[Stored dataset items]
+ + + + + + +

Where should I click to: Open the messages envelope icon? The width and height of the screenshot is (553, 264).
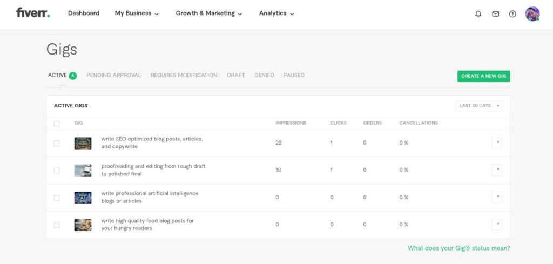click(496, 13)
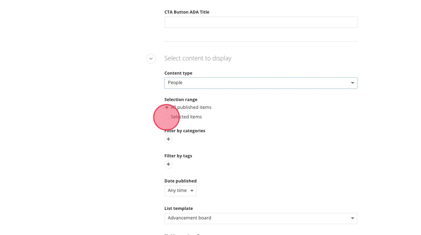Click the Selection range label
This screenshot has width=421, height=235.
tap(181, 100)
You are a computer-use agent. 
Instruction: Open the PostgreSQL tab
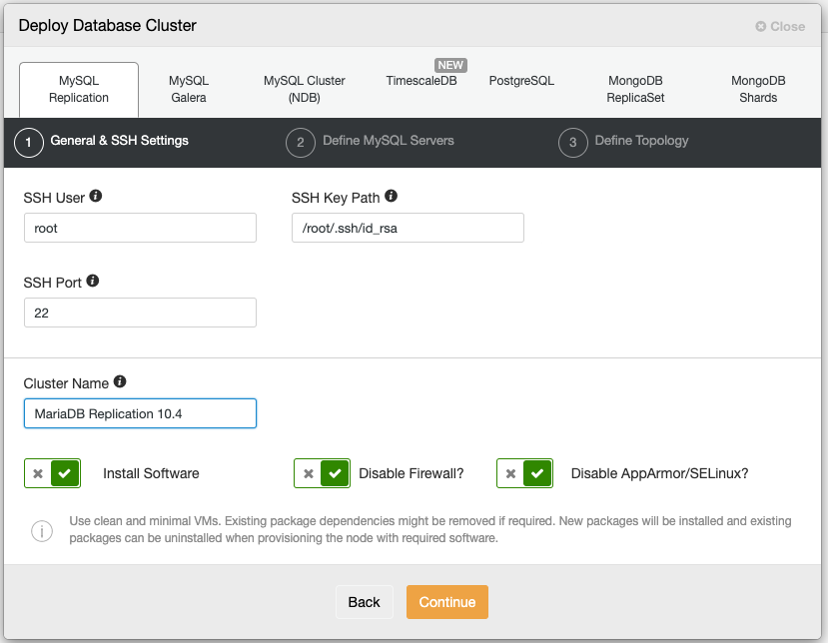(x=521, y=81)
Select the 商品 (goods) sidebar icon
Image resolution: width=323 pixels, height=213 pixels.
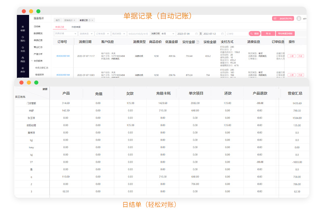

+ + + + + + +

# WHAT IS NEEDED:
Would you copy out every entry above word for word, without the pictures?

# FINISHED TASK:
Where should I click to: Open the messages envelope icon? The width and height of the screenshot is (553, 264).
click(496, 13)
Click the Selection range label
This screenshot has width=421, height=235.
tap(181, 100)
You are a computer-use agent. 
Instruction: Open the PostgreSQL tab
(x=521, y=81)
Select the 商品 (goods) sidebar icon
Image resolution: width=323 pixels, height=213 pixels.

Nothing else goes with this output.